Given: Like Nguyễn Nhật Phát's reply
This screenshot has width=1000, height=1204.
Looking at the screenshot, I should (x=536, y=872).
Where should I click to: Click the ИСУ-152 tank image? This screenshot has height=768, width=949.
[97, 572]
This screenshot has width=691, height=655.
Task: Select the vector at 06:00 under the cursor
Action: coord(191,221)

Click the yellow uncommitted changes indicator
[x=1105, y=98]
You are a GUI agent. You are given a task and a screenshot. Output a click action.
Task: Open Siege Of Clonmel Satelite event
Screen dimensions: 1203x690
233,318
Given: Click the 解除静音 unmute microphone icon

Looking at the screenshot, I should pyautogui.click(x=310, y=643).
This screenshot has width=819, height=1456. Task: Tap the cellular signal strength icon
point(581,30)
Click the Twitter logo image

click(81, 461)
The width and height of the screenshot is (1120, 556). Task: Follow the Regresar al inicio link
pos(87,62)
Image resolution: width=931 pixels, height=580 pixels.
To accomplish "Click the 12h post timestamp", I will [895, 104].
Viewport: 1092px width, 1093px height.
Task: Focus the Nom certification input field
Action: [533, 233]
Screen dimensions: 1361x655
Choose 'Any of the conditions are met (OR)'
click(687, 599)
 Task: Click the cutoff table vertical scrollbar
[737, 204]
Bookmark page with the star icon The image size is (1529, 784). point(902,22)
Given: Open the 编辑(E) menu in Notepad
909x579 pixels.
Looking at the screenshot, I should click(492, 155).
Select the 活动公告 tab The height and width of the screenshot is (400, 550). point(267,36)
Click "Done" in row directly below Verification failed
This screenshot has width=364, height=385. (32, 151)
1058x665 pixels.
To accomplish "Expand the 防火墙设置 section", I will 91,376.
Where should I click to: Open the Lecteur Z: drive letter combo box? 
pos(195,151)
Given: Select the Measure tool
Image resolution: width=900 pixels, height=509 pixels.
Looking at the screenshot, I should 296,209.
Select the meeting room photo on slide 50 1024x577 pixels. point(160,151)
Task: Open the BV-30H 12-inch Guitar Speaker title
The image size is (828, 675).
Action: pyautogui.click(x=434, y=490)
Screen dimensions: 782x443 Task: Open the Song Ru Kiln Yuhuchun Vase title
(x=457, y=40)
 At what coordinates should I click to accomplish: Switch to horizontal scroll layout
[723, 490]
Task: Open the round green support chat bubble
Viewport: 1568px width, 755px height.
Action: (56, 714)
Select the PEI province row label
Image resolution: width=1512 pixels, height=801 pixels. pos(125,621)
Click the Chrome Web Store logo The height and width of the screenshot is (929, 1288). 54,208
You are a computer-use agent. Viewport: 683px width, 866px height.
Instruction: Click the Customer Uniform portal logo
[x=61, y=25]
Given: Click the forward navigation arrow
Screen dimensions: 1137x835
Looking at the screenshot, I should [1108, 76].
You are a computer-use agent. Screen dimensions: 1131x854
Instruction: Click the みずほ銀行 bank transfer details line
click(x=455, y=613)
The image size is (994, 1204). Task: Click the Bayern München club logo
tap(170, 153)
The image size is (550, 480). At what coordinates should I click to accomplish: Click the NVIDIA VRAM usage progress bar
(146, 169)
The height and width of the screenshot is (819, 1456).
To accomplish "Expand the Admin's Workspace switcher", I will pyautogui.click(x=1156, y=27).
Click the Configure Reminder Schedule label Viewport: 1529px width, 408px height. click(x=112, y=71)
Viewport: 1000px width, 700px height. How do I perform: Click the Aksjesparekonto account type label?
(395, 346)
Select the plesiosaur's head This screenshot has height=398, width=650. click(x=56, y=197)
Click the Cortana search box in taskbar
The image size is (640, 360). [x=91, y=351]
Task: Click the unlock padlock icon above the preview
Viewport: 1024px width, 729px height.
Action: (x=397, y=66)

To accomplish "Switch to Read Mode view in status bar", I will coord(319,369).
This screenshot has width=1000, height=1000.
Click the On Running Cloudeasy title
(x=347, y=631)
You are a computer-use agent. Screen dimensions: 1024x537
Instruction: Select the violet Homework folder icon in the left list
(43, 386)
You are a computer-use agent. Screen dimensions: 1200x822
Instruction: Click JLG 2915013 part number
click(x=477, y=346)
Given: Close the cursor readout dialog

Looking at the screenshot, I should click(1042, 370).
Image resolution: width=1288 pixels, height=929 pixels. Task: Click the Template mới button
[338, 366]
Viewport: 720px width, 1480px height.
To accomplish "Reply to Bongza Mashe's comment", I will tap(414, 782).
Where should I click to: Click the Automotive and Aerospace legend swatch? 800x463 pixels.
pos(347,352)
********************
Work to be completed:
Every line in the data above that includes the word "computer" should be copied.

Problem solution:
You are a computer-use agent. Viewport: 683px width, 866px height.
You are a computer-use agent. Screen dimensions: 1131x854
You are a computer-use agent. Screen dimensions: 1024x537
You are a computer-use agent. Screen dimensions: 1200x822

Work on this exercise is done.